Skip to content

Agent with Base64 Image (Data URI)

This example shows how to run a vision agent using a base64 data URI for an image. Use this when you have a local image file and want to pass it to the agent without hosting a URL.

Prerequisites

  • Python 3.7+
  • OpenAI API key (for GPT-4V or compatible vision model)
  • Swarms library

Installation

pip install -U swarms

Environment

Set your API key:

OPENAI_API_KEY=""

Code

  1. Create an agent with a vision-capable model (e.g. gpt-4.1).
  2. Use get_image_data_uri() to load a local image as a base64 data URI.
  3. Pass the data URI to agent.run() via the img parameter.
from swarms import Agent
from swarms.utils.image_file_b64 import get_image_data_uri

# Initialize agent
agent = Agent(
    model_name="gpt-4.1",
    max_loops=1,
    verbose=True,
)

# Load image as data URI (base64 with data URI prefix)
data_uri = get_image_data_uri("image.jpg")

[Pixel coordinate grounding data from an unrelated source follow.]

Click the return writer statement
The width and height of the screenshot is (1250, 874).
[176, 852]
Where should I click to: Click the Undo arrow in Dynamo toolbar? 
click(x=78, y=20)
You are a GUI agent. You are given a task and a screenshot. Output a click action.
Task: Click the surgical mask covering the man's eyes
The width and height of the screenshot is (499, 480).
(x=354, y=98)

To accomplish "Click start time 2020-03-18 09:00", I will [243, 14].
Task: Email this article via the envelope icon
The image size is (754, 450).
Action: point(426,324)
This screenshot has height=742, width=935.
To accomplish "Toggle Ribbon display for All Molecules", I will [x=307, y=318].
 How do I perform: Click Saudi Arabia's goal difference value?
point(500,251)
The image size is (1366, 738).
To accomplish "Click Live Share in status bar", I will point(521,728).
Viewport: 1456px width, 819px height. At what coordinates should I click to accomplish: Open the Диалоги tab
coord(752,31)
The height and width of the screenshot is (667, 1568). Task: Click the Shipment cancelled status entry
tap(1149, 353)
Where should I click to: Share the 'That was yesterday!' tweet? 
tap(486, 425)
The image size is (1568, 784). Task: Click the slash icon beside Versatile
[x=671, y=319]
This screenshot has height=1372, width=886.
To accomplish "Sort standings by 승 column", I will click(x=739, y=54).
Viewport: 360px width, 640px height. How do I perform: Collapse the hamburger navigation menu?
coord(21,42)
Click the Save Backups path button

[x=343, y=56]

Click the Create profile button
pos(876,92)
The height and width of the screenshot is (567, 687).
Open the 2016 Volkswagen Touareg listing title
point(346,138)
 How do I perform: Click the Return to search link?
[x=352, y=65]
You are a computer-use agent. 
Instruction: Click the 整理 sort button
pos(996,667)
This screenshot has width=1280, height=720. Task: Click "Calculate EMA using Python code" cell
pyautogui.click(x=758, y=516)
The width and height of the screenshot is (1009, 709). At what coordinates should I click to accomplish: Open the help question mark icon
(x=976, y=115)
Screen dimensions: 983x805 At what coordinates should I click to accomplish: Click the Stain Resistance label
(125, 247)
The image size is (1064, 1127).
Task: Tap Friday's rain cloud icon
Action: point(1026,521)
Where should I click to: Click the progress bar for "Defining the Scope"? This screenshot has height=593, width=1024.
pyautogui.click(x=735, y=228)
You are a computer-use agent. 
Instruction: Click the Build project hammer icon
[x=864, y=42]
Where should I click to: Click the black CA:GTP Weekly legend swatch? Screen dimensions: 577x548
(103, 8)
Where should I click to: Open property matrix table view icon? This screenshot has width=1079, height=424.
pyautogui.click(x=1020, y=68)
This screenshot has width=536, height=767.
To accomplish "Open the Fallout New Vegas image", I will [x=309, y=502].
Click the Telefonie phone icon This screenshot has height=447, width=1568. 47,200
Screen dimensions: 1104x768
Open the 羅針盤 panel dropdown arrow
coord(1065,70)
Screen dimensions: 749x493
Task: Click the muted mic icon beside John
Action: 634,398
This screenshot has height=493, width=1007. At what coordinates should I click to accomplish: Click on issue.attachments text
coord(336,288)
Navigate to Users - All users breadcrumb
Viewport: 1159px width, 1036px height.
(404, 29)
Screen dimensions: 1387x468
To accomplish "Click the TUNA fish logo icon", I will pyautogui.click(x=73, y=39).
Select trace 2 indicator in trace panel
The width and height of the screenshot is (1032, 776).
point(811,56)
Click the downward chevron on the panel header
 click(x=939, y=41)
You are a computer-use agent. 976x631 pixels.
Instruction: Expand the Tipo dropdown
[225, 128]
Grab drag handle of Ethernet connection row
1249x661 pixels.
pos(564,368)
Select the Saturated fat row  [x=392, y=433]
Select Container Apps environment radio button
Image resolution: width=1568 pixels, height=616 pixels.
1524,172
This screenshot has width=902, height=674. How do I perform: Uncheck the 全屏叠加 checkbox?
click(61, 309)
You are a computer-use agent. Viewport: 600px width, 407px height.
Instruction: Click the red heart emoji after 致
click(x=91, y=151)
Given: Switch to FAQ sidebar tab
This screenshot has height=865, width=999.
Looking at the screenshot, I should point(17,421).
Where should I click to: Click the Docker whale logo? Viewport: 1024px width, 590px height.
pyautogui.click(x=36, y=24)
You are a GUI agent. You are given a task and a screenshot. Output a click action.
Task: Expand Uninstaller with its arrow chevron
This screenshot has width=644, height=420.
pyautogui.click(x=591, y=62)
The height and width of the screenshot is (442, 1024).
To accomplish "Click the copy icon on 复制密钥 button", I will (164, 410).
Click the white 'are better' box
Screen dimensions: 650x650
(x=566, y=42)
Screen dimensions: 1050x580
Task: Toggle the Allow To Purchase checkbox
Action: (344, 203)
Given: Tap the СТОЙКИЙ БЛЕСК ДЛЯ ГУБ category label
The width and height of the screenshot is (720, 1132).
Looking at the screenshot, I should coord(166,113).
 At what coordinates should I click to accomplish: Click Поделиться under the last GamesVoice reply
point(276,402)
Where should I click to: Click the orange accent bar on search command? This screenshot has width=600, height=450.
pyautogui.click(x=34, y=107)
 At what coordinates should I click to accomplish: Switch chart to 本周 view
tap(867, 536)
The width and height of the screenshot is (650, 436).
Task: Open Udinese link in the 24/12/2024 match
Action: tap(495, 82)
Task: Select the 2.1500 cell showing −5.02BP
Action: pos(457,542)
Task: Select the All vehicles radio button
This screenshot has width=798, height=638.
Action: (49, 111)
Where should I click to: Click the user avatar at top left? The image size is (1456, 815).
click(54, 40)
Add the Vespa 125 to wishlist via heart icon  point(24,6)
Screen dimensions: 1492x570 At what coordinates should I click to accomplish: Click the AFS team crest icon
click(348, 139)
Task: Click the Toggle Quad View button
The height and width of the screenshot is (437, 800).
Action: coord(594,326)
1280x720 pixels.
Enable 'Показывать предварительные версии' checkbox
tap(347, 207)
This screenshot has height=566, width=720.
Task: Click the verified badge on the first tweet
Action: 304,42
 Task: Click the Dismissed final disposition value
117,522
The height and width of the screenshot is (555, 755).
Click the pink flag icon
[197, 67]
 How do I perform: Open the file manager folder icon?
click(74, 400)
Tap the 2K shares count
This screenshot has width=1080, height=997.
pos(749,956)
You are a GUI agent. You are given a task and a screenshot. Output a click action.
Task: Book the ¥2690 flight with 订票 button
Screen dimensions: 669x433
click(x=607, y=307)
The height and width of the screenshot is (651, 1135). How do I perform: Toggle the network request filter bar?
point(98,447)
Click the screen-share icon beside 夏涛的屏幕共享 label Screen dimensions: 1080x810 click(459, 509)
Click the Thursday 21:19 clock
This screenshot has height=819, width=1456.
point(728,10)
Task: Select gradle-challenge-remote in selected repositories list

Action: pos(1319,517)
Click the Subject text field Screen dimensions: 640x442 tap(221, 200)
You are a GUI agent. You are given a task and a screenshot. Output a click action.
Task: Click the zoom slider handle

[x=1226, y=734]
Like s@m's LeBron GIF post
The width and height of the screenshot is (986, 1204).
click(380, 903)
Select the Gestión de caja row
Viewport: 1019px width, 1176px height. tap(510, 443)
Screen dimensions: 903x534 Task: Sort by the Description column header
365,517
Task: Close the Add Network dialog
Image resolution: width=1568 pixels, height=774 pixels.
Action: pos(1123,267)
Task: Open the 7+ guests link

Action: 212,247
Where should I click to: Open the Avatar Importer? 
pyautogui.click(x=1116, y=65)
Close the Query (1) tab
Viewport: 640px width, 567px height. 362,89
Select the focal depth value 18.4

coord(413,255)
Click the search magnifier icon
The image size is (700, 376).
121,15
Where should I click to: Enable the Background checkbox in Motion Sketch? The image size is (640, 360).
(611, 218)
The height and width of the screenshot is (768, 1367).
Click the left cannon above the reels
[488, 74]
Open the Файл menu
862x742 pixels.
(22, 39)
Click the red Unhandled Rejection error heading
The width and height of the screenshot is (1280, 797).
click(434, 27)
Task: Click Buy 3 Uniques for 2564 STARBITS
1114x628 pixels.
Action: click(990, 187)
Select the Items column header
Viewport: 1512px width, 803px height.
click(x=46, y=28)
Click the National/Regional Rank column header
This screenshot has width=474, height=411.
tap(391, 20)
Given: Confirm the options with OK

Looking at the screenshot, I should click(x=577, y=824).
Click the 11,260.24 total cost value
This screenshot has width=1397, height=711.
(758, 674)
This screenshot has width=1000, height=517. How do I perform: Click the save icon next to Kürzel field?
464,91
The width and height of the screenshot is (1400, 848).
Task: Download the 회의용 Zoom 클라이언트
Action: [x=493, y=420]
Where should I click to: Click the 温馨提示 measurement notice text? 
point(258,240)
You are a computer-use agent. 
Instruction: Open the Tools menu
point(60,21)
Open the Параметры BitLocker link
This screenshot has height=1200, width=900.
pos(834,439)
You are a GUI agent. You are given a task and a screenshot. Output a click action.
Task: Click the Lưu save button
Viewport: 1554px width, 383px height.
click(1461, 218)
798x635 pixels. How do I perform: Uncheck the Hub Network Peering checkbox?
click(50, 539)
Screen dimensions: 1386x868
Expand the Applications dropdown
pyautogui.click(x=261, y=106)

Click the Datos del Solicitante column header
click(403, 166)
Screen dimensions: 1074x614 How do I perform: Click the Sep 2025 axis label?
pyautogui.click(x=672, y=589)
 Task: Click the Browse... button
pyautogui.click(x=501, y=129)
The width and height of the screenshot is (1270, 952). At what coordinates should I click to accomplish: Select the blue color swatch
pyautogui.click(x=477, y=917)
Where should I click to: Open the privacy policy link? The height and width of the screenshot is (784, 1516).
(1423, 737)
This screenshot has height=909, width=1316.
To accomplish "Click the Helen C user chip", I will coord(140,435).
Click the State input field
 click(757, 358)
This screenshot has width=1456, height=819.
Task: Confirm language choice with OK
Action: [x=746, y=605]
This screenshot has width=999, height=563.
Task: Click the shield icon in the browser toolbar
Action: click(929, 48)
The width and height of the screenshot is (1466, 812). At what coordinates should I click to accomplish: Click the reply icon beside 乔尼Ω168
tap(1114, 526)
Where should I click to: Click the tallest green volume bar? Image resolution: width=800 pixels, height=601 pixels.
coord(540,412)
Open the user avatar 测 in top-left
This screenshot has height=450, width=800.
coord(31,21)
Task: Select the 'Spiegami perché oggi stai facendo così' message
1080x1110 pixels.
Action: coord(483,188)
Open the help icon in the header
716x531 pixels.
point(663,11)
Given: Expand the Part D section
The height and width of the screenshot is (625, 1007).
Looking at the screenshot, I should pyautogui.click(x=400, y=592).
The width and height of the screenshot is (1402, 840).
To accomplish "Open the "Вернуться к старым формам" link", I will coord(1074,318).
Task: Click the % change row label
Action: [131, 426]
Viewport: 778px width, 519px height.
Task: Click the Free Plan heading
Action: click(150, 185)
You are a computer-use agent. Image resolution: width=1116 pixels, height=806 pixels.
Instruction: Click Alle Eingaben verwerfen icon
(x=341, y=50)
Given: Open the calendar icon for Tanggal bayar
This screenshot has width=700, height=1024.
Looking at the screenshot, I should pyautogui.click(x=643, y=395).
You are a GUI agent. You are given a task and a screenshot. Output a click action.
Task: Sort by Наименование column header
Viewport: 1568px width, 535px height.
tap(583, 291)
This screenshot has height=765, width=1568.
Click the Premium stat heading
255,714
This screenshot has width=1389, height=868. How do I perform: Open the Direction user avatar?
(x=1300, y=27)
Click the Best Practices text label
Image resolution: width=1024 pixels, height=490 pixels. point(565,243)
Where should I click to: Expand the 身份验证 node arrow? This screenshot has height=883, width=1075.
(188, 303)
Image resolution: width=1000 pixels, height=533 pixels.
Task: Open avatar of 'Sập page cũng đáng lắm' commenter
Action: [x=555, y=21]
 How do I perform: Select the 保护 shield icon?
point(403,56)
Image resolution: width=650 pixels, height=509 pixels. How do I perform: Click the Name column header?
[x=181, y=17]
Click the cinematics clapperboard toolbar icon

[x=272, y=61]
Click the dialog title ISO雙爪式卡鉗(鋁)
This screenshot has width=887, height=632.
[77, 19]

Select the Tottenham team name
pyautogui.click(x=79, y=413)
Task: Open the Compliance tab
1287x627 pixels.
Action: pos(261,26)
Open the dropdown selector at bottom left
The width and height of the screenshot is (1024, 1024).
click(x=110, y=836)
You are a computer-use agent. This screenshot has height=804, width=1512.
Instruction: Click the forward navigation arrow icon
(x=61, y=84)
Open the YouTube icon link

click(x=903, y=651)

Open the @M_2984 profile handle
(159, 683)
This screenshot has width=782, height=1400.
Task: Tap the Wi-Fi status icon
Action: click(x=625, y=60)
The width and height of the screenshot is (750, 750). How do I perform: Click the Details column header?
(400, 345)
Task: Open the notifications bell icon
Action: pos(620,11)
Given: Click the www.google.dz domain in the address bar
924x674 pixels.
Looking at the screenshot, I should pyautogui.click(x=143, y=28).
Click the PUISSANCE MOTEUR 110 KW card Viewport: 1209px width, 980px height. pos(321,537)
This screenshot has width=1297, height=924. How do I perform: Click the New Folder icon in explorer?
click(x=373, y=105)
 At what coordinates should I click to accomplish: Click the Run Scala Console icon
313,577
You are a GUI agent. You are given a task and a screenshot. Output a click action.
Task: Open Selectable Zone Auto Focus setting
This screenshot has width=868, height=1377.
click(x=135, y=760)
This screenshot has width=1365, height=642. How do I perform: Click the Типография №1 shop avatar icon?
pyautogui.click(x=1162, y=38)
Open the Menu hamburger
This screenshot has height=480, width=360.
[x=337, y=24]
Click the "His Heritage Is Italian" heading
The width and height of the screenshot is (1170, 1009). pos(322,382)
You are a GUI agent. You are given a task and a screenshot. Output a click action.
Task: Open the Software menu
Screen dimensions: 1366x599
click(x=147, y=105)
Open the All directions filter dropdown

task = "Where does this image come from?"
result = agent.run(task=task, img=data_uri)

print(result)

Replace "image.jpg" with the path to your image file. The agent will receive the image as a data URI and answer the given task.

Summary

Step Action
1 Import Agent and get_image_data_uri
2 Create an Agent with a vision model
3 Call get_image_data_uri("path/to/image.jpg")
4 Run agent.run(task="...", img=data_uri)

For multiple images or URL-based images, see Agents with Vision and Agent with Multiple Images.